Biodegradable Porous Silicon Nanocontainers as an Effective Drug Carrier for Regulation of the Tumor Cell Death Pathways

in: ACS Biomaterials Science & Engineering (2019)
Maximchik, Polina V.; Tamarov, K.P.; Sheval, Eugene V; Tolstik, Elen; Kirchberger-Tolstik, Tatiana; Yang, Zhang; Sivakov, Vladimir; Zhivotovsky, Boris; Osminkina, Liubov Andreevna
Nanocontainers based on solid materials have great potential for drug delivery applications. However, since nanocontainer-mediated delivery can alter the drug internalization pathways and metabolism, it is important to find out what are the mechanisms of cancer cell death induced by nanocontainers and, moreover, is it possible to regulate them.

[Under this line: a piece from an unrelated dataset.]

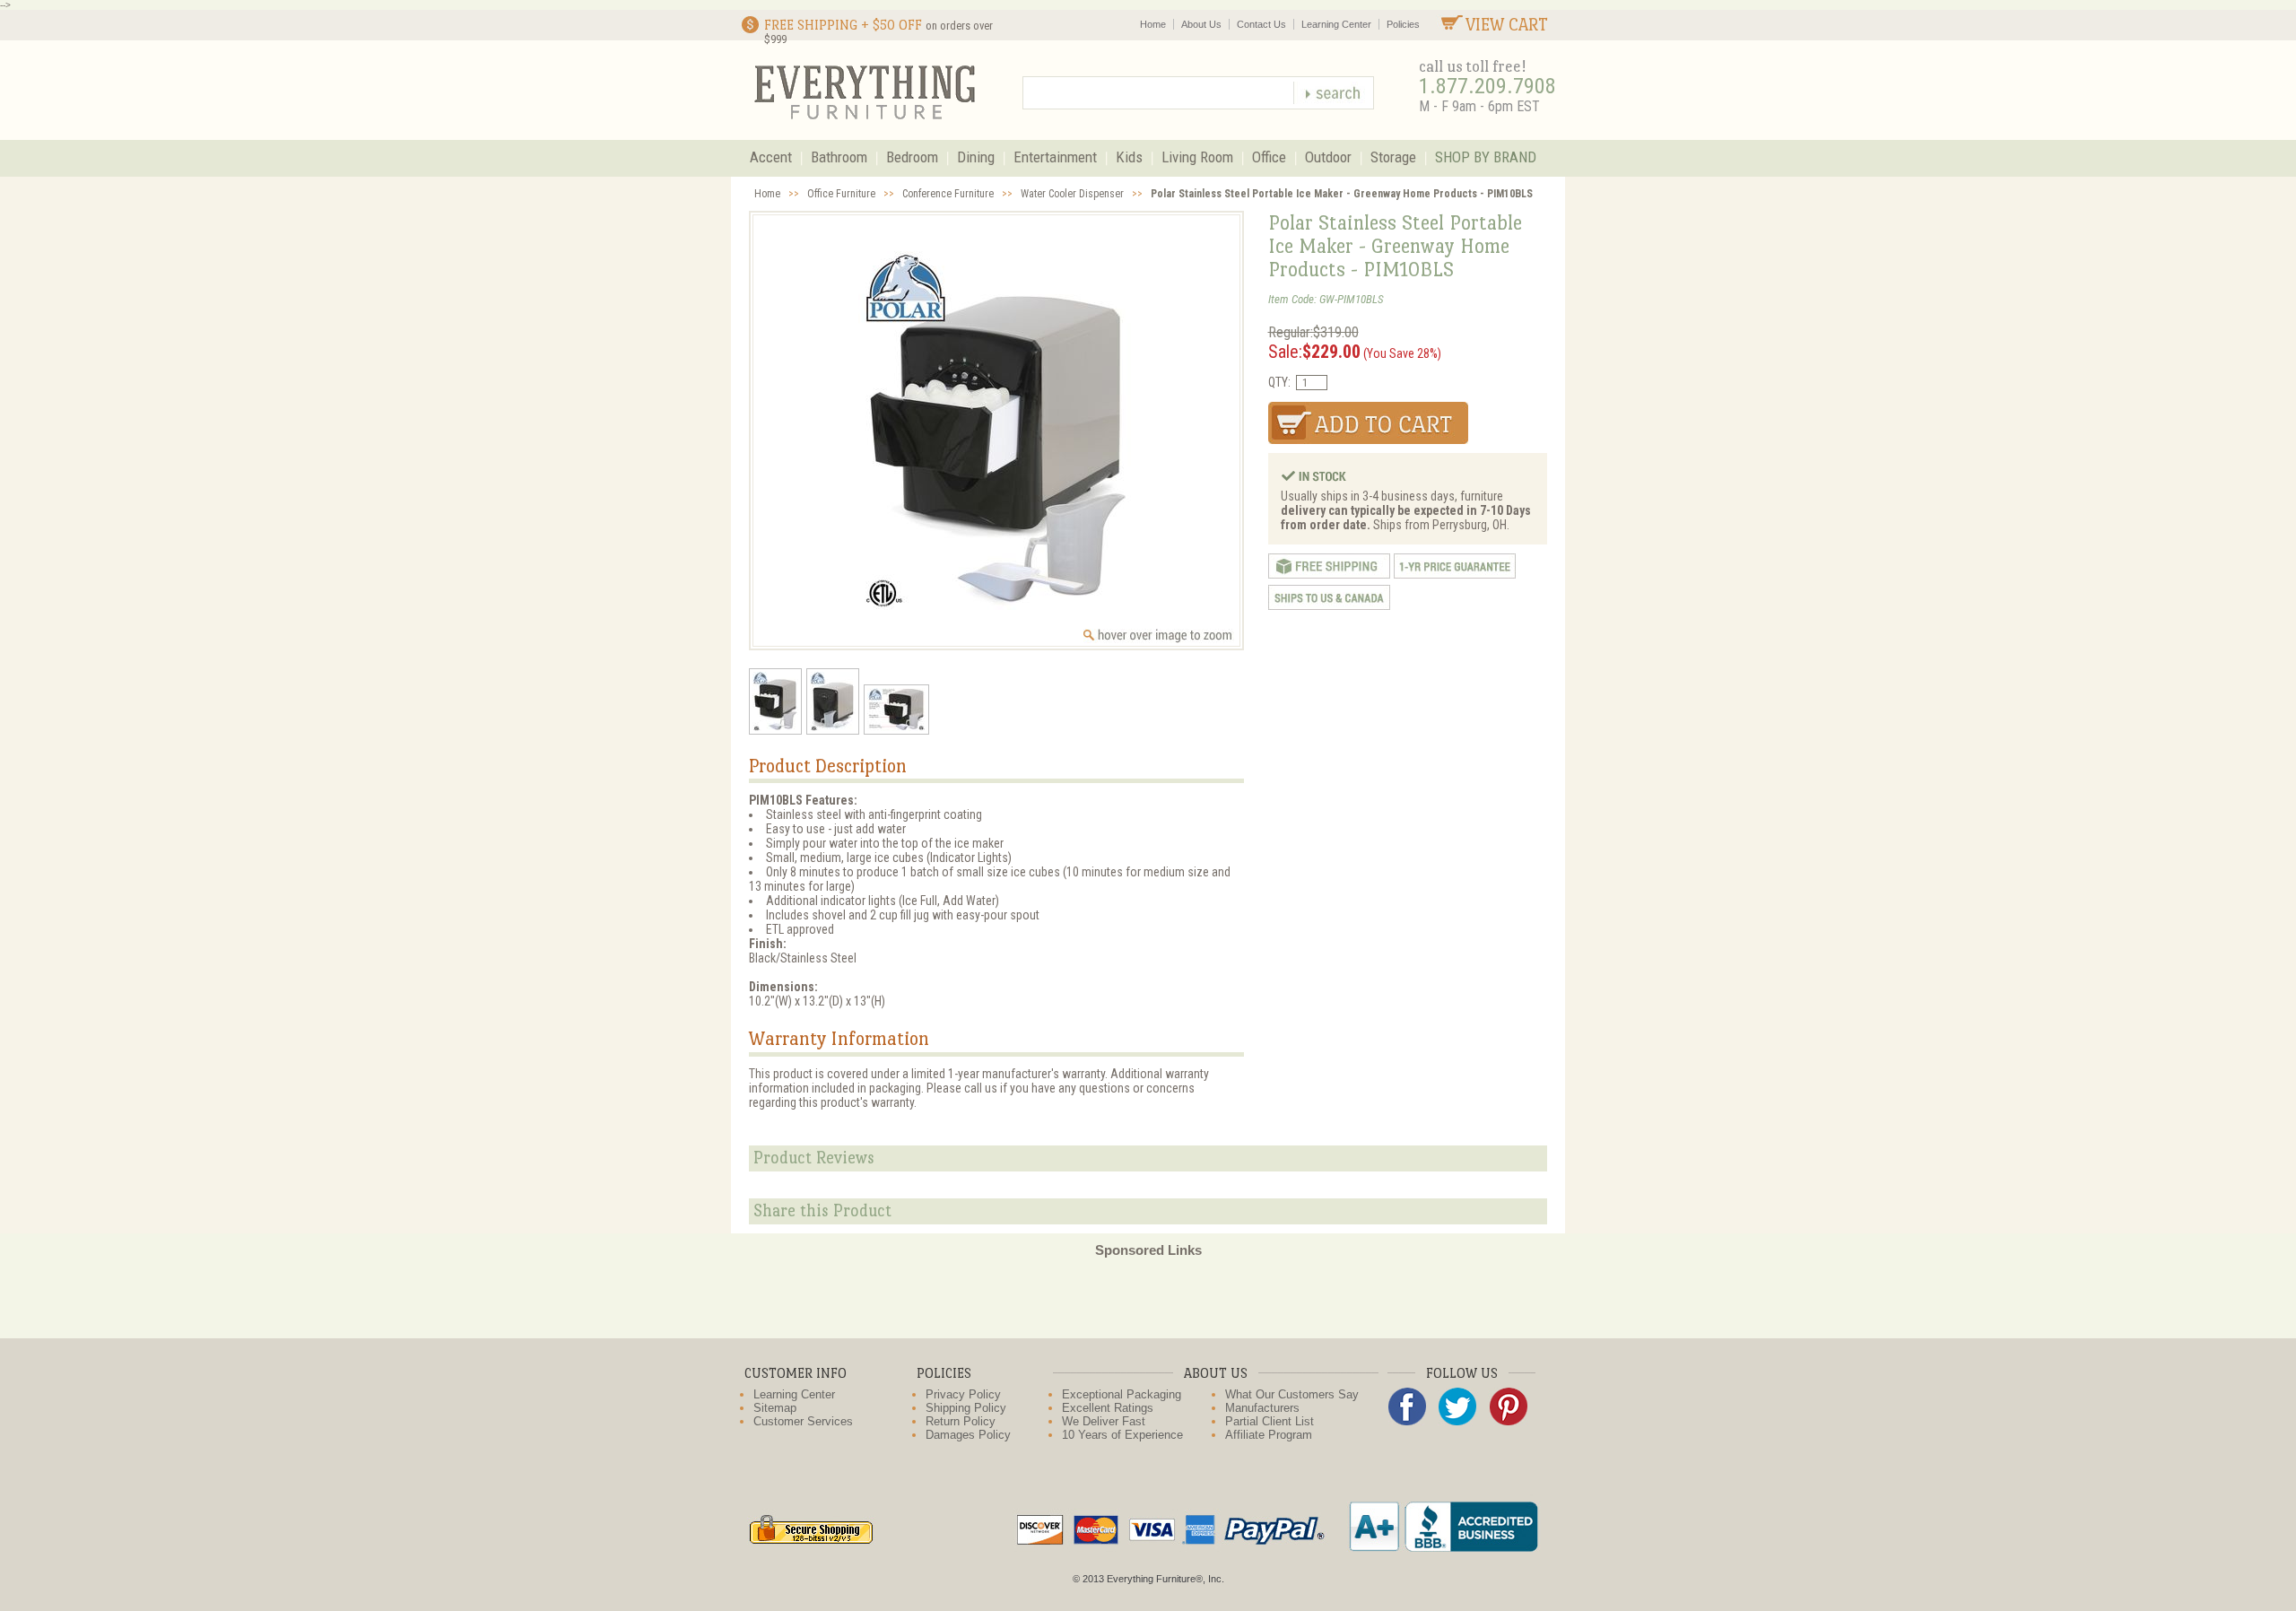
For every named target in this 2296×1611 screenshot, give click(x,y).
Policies (1403, 24)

Here, we report on the detailed investigation of the internalization kinetics and intracellular spatial distribution of porous silicon nanoparticles (PSi NPs) loaded with doxorubicin (DOX) and response of cancer cells to treatment with DOX-PSi NPs as well as studies of nanocontainer biodegradation by applying various microscopy methods, Raman microspectroscopy and biological experiments with cancer cells of different etiology. The obtained results revealed the absence of toxicity of unloaded PSi NPs to cancer cells up to a concentration of 700 μg/mL during the prolonged incubation time. Thus, given the fact that the nanocontainers themselves are not toxic, it is easy to adjust the dose of the drug that they deliver to the cells. It is shown, that the treatment with DOX-loaded PSi NPs more efficiently eliminates cancer cells in comparison with the free DOX. At the same time, the obtained results demonstrate the possibility of regulating the initiation of apoptosis or necrosis in tumor cells after treatment with different concentrations of DOX-PSi NPs, as revealed by the analysis of the caspase-3 processing, the accumulation of sub-G1 cell fraction, and morphological changes determined by electron and light microscopy. The obtained results are important for future applications of porous silicon nanocontainers in drug delivery for apoptotic pathway-targeted cancer therapy.